COMPITO ASSEGNATO A — Ricopia fedelmente il passo del testo sui buoni pasto: comincia dalle parole "Brutte notizie per" e fermati dopo le parole "ticket restaurant quotidianamente.".
COMPITO ASSEGNATO B — Nel testo sui buoni pasto, elenca tutti i tipi di esercizi che minacciano di non accettare più i buoni alle condizioni attuali.

TESTO DA LEGGERE —
··········
Buoni pasto commissioni troppo alte

Brutte notizie per i lavoratori abituati a ricevere e spendere i proprio buoni pasto. Bar, ristoranti, mense aziendali e supermercati minacciano infatti di essere intenzionati a non accettarli più alle attuali condizioni, fortemente segnate da commissioni troppo alte. Le associazioni di categoria parlano di una vera e propria tassa occulta del 20%. Qualora le imprese della ristorazione e della distribuzione commerciale dovessero concretamente dar vita allo stop dei buoni pasto si tratterebbe un danno non indifferente per gli oltre 3 milioni di lavoratori pubblici e privati abituati ad usare i ticket restaurant quotidianamente.
··········
DATI DI ORIGINE —
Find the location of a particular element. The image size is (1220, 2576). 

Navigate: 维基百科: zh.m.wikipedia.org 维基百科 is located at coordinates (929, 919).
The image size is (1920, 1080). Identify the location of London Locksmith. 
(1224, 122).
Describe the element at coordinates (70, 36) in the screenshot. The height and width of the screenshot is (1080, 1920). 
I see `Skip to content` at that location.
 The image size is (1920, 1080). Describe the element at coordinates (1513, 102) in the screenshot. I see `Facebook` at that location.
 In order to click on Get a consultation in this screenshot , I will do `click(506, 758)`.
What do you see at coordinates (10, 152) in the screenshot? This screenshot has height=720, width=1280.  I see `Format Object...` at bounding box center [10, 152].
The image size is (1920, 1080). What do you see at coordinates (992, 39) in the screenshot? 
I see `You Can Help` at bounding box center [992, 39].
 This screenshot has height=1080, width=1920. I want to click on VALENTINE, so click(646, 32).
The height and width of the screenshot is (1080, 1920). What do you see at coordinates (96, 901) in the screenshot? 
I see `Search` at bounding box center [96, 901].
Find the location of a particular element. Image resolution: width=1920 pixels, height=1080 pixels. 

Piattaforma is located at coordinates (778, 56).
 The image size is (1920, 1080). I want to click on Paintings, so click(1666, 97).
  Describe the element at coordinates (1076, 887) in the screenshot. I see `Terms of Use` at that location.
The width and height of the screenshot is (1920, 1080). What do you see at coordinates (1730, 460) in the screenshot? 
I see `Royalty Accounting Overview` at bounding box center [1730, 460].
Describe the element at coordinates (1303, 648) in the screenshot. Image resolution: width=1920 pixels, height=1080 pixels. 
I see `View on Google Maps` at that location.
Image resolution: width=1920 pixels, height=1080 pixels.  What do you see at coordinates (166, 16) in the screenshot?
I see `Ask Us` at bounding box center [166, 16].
··········
RISULTATO A —
Brutte notizie per i lavoratori abituati a ricevere e spendere i proprio buoni pasto. Bar, ristoranti, mense aziendali e supermercati minacciano infatti di essere intenzionati a non accettarli più alle attuali condizioni, fortemente segnate da commissioni troppo alte. Le associazioni di categoria parlano di una vera e propria tassa occulta del 20%. Qualora le imprese della ristorazione e della distribuzione commerciale dovessero concretamente dar vita allo stop dei buoni pasto si tratterebbe un danno non indifferente per gli oltre 3 milioni di lavoratori pubblici e privati abituati ad usare i ticket restaurant quotidianamente.

RISULTATO B —
- Bar
- Ristoranti
- Mense aziendali
- Supermercati